** ИСХОДНЫЙ ТЕКСТ **
*-*-*

При таком положении вещей морское дело в Новгороде заглохло, а судостроение не шло дальше челноков и ладей, причем случалось, что эти суда просто выдалбливались из дерева.
В те времена на волжских и окских островах росли огромные липы. Из стволов их делались челноки, вмещавшие пятьдесят-семьдесят человек. Такого рода суда стоили дешево, изготовлять их можно было, обходясь чуть ли не одним топором.
Любопытен способ изготовления этих судов, приводивших в изумление иностранцев своими размерами, совершенно не соответствовавшими по величине никаким деревьям. Наши северные поморы и много позднее практиковали при постройке своих судов такой способ выделки «лодочных труб», служащих основой судну.
Толстомерную осину или липу еще на корню надкалывали вдоль деревянными клиньями по одному направлению, что делалось обыкновенно весной. Клинья через каждые трое суток вколачивали все глубже и глубже, чтобы дерево, продолжая расти, раздавалось в ширину. Переменой клиньев и увеличением их толщины, а также закладыванием в расщелину распорок ствол расширяли так, что он приобретал тот первоначальный вид, какой должен был иметь челнок. По прошествии двух, а иногда и пяти лет подготовленное таким образом дерево срубали, а оставшуюся в стволе древесину вырубали топорами или выжигали.
Конечно, судно, прошедшее через такую обработку, с окрепшей на корню формой и зарубцевавшимися линиями носа и кормы, выходило значительно прочнее, объемнее и во всех отношениях лучше, чем при изготовлении челнока из простого ствола срубленного дерева, как бы толст этот ствол ни был.
Этот замечательно остроумный способ выделки лодочных труб был широко распространен. Он имеет весьма древнее происхождение и объясняет, как добивались русские судостроители того, что ширина однодревки в середине верхней ее части была больше толщины дерева, из которого она вырублена.
Еще лет двадцать пять тому назад, в ста верстах от Москвы, в Кашире, на берегу Оки, я видел перед избой у одного потомственного рыбака такой челн, человек на двадцать вместимостью, довольно хорошо сохранившийся. У него не было даже бортовых досок. Борта, толщиной в ладонь, поднимались выше пояса стоящего в челне человека. По словам рыбака, этому челну было не менее ста лет.
Ко времени объединения вокруг Москвы Русское государство оказалось оттесненным и от Черного, и от Каспийского, и от Балтийского морей. У него оставались лишь небольшой кусок Балтийского моря около устьев Невы и Наровы да прибрежье отдаленного Белого моря.

*-*-*

** ЗАДАНИЕ A **
Выведите отрывок из текста о долбленых челноках без изменений: начните с места, где стоит «Этот замечательно остроумный», и остановитесь после «которого она вырублена.».

** ВХОДНЫЕ ДАННЫЕ **
*-*-*

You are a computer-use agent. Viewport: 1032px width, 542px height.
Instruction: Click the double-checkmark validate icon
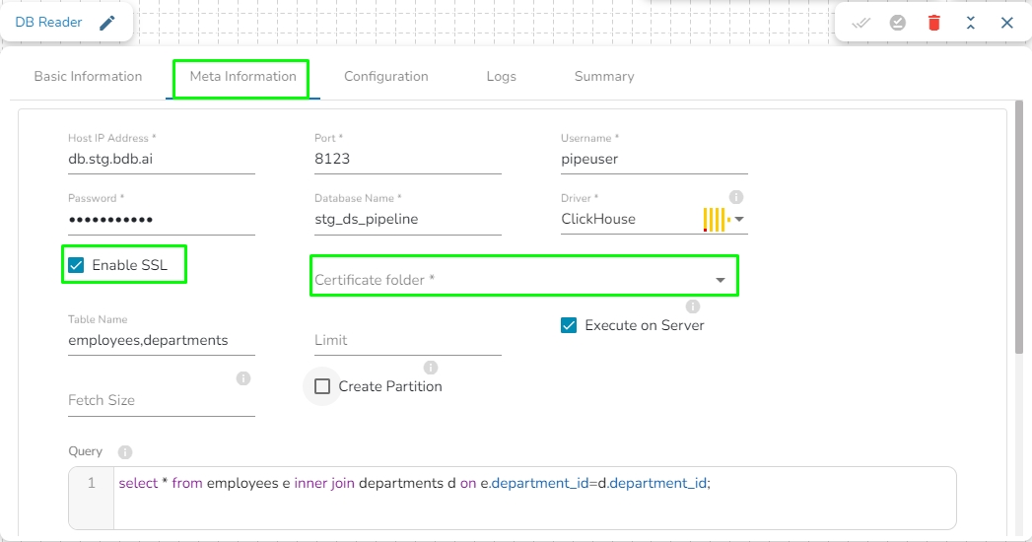[x=861, y=23]
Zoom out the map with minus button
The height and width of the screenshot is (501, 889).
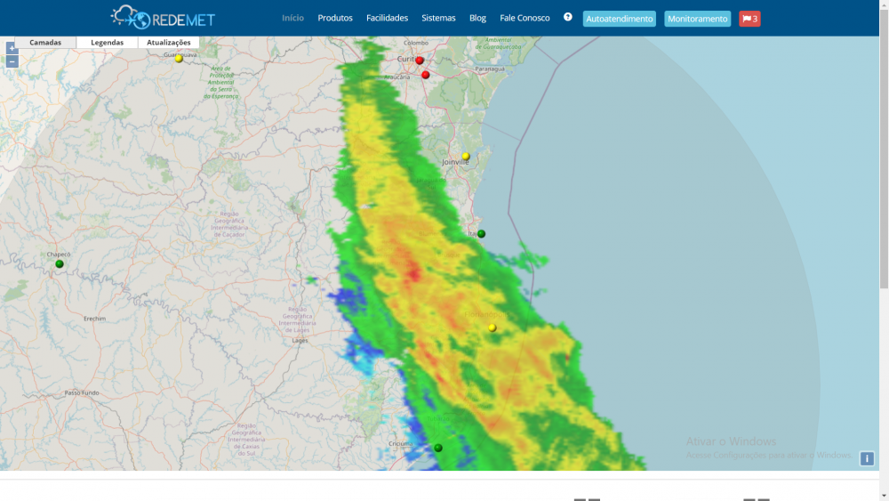12,61
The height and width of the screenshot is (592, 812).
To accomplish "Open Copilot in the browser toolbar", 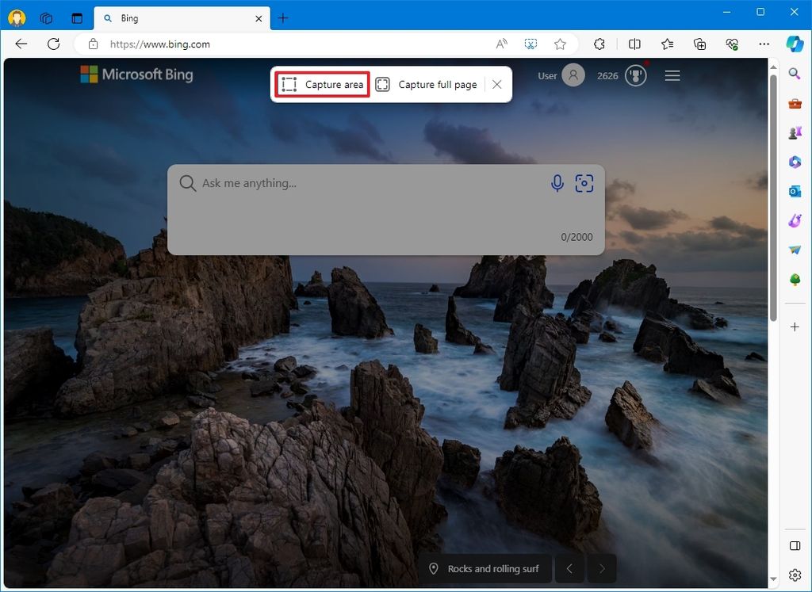I will 795,44.
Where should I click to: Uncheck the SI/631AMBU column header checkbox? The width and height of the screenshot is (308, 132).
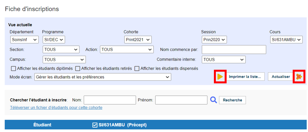(94, 125)
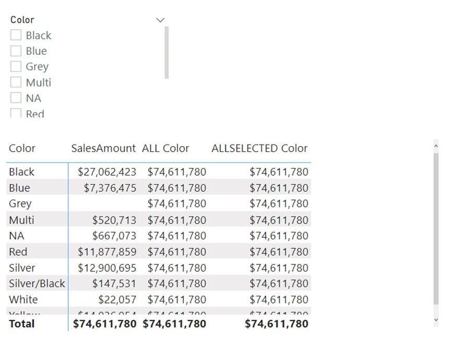Tick the Grey color checkbox
This screenshot has height=351, width=453.
click(x=16, y=66)
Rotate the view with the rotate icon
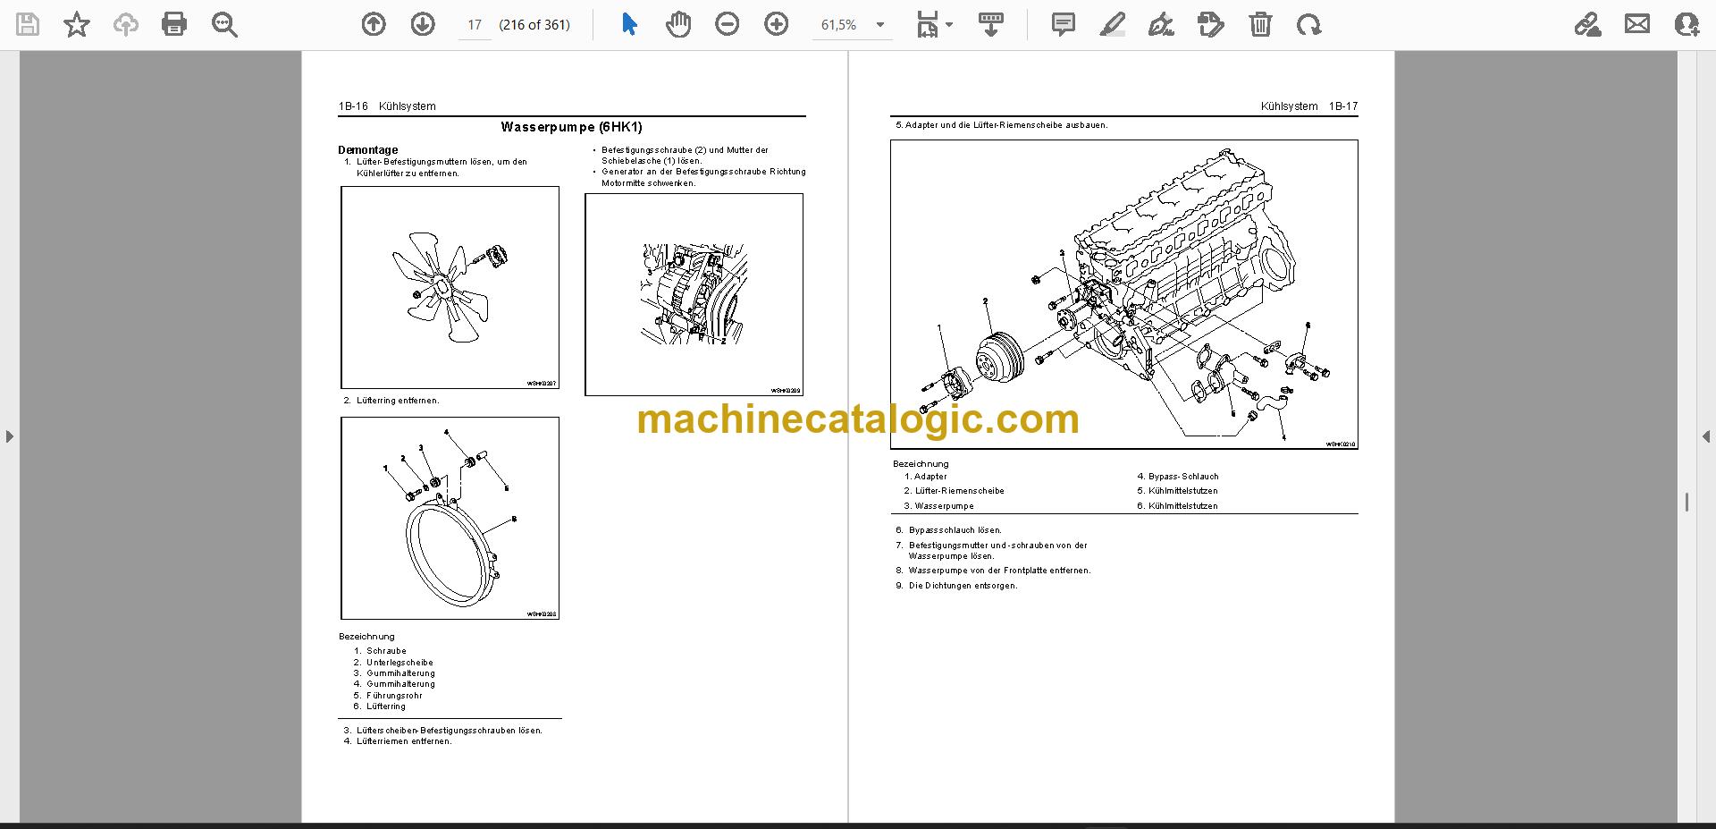 click(x=1309, y=24)
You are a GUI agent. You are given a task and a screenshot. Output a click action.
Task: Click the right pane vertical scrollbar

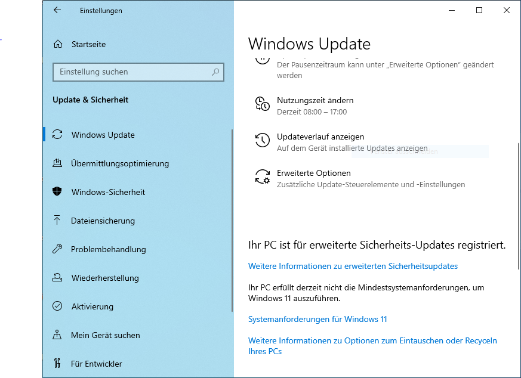pyautogui.click(x=518, y=203)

*-*-*

** ЗАДАНИЕ B **
Верните без изменений строки записей, начиная со строки, в которой есть «Rotate the view with the rotate icon», и до самого конца записей включительно. Картинки в ответ не включайте.

** ИТОГОВЫЙ ОТВЕТ A **
Этот замечательно остроумный способ выделки лодочных труб был широко распространен. Он имеет весьма древнее происхождение и объясняет, как добивались русские судостроители того, что ширина однодревки в середине верхней ее части была больше толщины дерева, из которого она вырублена.

** ИТОГОВЫЙ ОТВЕТ B **
Rotate the view with the rotate icon
 click(x=1309, y=24)
You are a GUI agent. You are given a task and a screenshot. Output a click action.
Task: Click the right pane vertical scrollbar

pyautogui.click(x=518, y=203)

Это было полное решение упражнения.